┌────────

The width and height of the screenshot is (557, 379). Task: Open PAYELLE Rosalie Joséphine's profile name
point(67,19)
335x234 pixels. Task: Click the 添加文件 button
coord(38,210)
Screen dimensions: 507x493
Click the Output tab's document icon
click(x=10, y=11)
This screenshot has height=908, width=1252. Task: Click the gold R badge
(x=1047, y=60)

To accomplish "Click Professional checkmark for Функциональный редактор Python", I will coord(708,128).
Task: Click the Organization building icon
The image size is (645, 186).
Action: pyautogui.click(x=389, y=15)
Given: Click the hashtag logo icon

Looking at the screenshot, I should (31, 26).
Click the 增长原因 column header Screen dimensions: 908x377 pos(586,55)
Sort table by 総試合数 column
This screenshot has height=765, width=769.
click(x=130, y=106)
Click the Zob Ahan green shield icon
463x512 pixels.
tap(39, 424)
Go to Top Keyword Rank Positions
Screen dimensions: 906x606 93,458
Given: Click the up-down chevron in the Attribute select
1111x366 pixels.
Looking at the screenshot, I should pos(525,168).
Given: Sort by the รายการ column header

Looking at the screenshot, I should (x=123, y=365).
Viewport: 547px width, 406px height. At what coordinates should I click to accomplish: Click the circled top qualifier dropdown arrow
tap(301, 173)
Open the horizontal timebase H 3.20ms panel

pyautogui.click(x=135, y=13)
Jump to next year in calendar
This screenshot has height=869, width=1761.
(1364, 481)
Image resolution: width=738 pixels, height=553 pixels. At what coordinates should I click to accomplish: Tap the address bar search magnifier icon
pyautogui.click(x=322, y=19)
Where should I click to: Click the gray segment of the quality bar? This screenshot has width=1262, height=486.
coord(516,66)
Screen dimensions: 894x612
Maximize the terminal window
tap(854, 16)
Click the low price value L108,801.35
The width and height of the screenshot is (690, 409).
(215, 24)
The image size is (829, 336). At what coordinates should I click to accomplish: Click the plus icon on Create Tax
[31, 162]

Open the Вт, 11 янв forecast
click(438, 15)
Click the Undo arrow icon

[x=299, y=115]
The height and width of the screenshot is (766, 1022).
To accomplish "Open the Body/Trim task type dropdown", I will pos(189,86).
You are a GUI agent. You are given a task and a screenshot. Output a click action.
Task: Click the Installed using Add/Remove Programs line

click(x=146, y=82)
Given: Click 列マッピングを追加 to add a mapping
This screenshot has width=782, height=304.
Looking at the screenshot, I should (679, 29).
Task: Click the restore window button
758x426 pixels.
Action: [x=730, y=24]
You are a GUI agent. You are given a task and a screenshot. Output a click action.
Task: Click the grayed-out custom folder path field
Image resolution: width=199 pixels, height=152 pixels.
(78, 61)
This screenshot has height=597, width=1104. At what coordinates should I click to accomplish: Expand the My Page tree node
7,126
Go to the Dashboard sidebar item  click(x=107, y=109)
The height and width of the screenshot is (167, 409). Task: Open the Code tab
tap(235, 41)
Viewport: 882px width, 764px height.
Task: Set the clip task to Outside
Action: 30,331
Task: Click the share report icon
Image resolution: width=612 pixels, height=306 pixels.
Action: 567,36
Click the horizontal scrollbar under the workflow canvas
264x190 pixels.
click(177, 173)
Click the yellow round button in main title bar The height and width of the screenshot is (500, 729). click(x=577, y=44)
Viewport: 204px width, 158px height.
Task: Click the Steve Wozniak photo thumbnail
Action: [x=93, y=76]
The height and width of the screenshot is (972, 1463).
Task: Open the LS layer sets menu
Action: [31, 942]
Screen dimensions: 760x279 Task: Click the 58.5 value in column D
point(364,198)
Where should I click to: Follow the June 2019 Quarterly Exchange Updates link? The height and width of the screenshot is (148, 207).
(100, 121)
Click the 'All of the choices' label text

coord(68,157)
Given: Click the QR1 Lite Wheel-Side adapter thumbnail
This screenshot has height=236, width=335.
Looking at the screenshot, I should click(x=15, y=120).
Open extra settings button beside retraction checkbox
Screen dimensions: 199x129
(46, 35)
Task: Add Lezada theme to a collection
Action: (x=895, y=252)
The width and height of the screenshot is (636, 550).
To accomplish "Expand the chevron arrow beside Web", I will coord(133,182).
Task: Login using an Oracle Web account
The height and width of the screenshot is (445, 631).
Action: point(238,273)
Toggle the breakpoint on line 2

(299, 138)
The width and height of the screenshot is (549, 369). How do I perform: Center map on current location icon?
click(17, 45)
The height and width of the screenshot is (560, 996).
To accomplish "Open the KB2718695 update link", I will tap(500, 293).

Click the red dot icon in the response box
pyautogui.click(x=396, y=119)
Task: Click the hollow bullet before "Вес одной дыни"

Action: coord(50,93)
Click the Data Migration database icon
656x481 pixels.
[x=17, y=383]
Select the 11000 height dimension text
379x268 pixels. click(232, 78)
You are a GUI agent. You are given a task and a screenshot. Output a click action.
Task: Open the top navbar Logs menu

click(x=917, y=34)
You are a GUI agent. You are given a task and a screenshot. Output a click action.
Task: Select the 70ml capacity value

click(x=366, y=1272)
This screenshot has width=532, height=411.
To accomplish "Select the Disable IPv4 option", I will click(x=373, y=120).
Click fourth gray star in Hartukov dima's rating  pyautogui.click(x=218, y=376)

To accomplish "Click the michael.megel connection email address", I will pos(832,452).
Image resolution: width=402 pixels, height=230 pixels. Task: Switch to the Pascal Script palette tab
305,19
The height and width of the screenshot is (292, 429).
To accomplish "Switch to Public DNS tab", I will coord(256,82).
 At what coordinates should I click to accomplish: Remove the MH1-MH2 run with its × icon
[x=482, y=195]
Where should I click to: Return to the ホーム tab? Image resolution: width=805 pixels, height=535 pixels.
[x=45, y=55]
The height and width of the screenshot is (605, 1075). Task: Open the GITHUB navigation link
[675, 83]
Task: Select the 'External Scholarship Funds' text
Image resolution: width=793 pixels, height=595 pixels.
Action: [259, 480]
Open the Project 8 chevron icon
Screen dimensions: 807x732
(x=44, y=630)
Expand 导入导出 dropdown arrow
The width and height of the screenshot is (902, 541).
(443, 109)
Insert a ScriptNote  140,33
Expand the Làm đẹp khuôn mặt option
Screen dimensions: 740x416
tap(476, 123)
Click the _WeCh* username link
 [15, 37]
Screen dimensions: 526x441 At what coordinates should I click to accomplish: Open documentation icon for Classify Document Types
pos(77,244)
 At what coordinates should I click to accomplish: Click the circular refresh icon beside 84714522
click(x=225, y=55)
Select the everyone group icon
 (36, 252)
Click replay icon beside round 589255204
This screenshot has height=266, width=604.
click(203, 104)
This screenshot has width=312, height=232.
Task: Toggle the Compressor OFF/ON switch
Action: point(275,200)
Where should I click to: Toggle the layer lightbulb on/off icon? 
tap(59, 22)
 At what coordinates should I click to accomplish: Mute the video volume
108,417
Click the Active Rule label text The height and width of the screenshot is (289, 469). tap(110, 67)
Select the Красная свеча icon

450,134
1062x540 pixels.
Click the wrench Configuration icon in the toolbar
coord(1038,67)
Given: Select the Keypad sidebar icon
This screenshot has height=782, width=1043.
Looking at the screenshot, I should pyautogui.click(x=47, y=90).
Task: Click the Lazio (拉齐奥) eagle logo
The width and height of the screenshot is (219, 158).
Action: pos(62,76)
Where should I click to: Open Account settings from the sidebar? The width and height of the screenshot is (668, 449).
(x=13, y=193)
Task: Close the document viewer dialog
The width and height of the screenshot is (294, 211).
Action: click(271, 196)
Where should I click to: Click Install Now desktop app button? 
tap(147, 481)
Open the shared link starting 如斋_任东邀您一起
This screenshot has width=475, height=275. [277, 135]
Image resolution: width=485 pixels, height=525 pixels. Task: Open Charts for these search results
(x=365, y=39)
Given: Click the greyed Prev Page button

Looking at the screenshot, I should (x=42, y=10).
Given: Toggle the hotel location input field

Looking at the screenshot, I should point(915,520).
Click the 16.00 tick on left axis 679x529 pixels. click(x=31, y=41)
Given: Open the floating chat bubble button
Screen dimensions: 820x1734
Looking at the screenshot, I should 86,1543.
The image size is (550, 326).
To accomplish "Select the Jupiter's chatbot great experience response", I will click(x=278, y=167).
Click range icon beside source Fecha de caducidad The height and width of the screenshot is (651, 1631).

└────────

◆ Task instructions ◆
Above are the records; copy each line from them that includes the string "chevron".

◆ Task result ◆
Given: Click the up-down chevron in the Attribute select
To accomplish "Expand the chevron arrow beside Web", I will coord(133,182).
Open the Project 8 chevron icon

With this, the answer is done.